Regulations & legal considerations
Sperm donation is regulated in terms of South African legislation and a wide variety of ethical and legal aspects need to be considered and addressed with regard to the entire process of donation, for both donors and recipients.
There are various considerations, legally and ethically, when it comes to gamete donation. Some of the most important aspects include the legal limit of live births that can be achieved through the use of donor gametes (ova and sperm) and the anonymity of both the donor and recipient.
Regulations & legal considerations

The National Health Act of 2003 (as amended in 2016) provides specific laws and regulations that sperm donor agencies and fertility clinics need to strictly adhere to. There are several medical, ethical, psychological and legal aspects that need to be addressed when sperm donation is considered.

It is the donor’s legal responsibility to ensure that the information disclosed, regarding his own and his family’s medical history, is provided accurately and truthfully to the best of his knowledge. It is also the donor’s responsibility to maintain a healthy lifestyle during the course of the donation.

Once a donor has received all the necessary information regarding the donation process, he will be required to sign a written consent form should he wish to continue with the donation. It is of extreme importance to us that the donor understands that he is allowed to withdraw his consent at any point before the sperm is accepted into the donor bank, after the results are available of the final infectious disease screening.

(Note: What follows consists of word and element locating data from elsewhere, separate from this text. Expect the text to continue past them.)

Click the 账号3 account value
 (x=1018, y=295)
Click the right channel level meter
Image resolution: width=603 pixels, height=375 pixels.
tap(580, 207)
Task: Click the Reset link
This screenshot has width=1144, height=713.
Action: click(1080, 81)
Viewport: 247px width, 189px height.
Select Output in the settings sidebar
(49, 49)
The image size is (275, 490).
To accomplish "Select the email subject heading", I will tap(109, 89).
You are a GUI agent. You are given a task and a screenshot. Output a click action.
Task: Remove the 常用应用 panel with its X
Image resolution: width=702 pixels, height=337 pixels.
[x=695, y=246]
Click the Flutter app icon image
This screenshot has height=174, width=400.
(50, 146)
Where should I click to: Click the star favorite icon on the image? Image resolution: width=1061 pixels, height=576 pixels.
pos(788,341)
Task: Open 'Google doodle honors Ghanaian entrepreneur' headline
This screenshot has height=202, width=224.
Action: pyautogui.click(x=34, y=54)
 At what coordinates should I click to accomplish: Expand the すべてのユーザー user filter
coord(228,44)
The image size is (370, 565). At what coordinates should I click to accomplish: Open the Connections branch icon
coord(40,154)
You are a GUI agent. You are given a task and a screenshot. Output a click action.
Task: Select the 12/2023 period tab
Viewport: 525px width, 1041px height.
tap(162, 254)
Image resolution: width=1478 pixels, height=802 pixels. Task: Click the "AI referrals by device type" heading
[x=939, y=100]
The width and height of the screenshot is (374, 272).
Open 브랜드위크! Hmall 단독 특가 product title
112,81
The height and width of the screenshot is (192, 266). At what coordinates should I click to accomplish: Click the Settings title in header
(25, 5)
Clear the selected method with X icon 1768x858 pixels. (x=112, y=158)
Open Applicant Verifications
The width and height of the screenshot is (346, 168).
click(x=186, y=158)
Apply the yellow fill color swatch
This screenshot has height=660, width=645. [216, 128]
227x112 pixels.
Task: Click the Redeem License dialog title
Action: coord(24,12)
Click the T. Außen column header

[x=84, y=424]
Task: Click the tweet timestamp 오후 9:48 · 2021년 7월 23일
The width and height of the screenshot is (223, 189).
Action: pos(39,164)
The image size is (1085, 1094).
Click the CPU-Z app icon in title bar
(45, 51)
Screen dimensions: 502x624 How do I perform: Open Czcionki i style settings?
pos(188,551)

In most cases, the donors are unrelated to the recipients and donate for either altruistic and/or monetary reasons. In South Africa, anonymous donors are recruited by sperm donor agencies or fertility clinics. The identity of both the donor and the recipient/s will be kept anonymous.

The donor will not be legally bound or responsible in any form for any children conceived through his donation, thus the donor relinquishes all parental rights indefinitely. Should the donor be diagnosed with any serious medical condition that could be genetic, he is obliged to contact us.

According to Chapter 8 of the National Health Act (Act No. 61 of 2003), Regulations Relating to Artificial Fertilisation (Government Gazette, 30 September 2016), a donor may legally not have more than twelve live births, thus no more than twelve children may be born from a single donor’s gametes, excluding the donor’s own children. At Wijnland Sperm Bank we strictly adhere to this law. Detailed records are kept of each donor which includes the donor’s medical history, profile, donations and all events relating to the issuing of the donor’s gametes. Thus, it is extremely important that once donor gametes have been used for any fertility procedure, at any fertility clinic, and a pregnancy is achieved, the donor bank be notified of the pregnancy outcome in order to ensure legal adherence.